しかし、プリはぼうっとした顔でうなずくのだった。
「ほへぇ〜……そうだったわね?」
ダメだ、こいつ。絶対にまた同じことをする。
もう俺は諦めの境地である。
それはともかくとして、アイマナから聞いていた話がまだ途中だ。
「アイマナ、被害者の共通点の続きを話してくれ」
『そうでした。被害者なんですけど、全員が魔導ロボットの社会進出にマイナスの影響を与えているんです』
「マイナスの影響ってなんだ?」
『ニュース番組のコメンテーターは、魔導ロボットの機能を制限することを主張していました。設計技師は、実際に魔導ロボットの機能を制限する措置を行っていました』
「だとすると、市議会議員は法整備に動いてたとか?」
『さすがセンパイですね。話す前からマナの考えてることが伝わっちゃってます』
アイマナはいつものように、いたずらな口調で俺を褒める。
その表情は見えないが、彼女はなんだか無理をしているような気がした。
「……アイマナ、大丈夫か?」
『はい。では続きです。4人目の被害者のファッションモデルは、自分たちの仕事が奪われるからと、魔導ロボットをすべて廃棄するよう主張していました』
「過激派ってやつだな。あとは……農家だったか?」
『彼は、大量の魔導ロボットを農業に従事させていたのですが、その性能が低くて使えないと、製造会社を訴えていました。一切休ませずに魔導ロボットを働かせていたようなので、故障して当然なんですけどね』
「そうなると、一連の殺人は、魔導ロボットが恨みを果たしてるってことなのか?」
『魔導ロボットにそんな感情はありませんよ。そもそも、魔導ロボット同士の仲間意識もないですから』
「それなら、なんでアイマナはそこに共通点を見出したんだ?」
『…………』
俺の問いかけに、アイマナが沈黙してしまう。
この会話はプリとメリーナも聞いていたので、二人も心配そうな顔で俺を見てくる。
「アイマナ、いったん本部に戻った方がいいか?」
俺はそう尋ねた。
すると無線の向こうから、小さなため息が聞こえる。
それに続けて、明るい声が聞こえてきた。
『センパイ、マナに会いたい気持ちはわかりますけど、途中でやめたら任務達成率100%が終わっちゃいますよ』
「こだわってるのはお前だけだよ。

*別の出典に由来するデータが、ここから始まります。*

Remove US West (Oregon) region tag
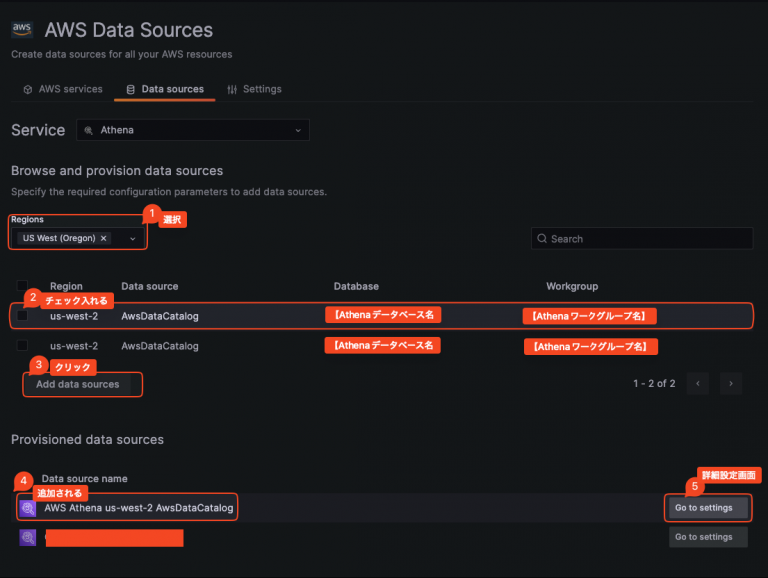 click(x=104, y=239)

それに、これは正式に与えられた任務じゃない」
『じゃあ全部マナのためってことですか?』
「ああ、そうだな……」
『センパイ、マナのこと大好きなんですね』
アイマナが無線越しにとんでもないことを言ってくる。
俺はちらりと横を見てみた。
プリはあまり深く考えていないのか、ぼうっとした顔をしていた。
一方メリーナは、爽やかな笑顔を浮かべながら言うのだった。
「マナちゃんはわたしの恋のライバルだもんね!」
その言葉の奥に、前よりも含みを感じるのは俺の気のせいだろうか。
「アイマナ、後でちゃんと説明しておけよ」
『誰になんの説明をするんですか? 説明が必要な理由はなんですか?』
「……もういい。魔獣の子がどこへ行ったのか教えてくれ」
『もしマナの推測通りに魔獣の子が動いているのだとしたら――』
アイマナがそこまで話した時だった。
ドゴーンッ!
突然、上の方から轟音が聞こえてきた。
それと共に、ビル自体が大きく揺れた。
「な、なんだ!?」
「爆発?」
「上層フロアよ!」
突然の異変に、エレベーターを待っていた人たちが、口々に不安を叫び始める。
そして、どうやらエレベーターも止まってしまったようだ。
「くそっ! エレベーターはダメだ!」
「階段のほうがいい!」
「なんかヤバいぞ! 早く逃げろ!」
人々はパニックになり、互いに怒鳴り合いながら走って行く。
その様子を見て、俺はメリーナとプリに声をかけた。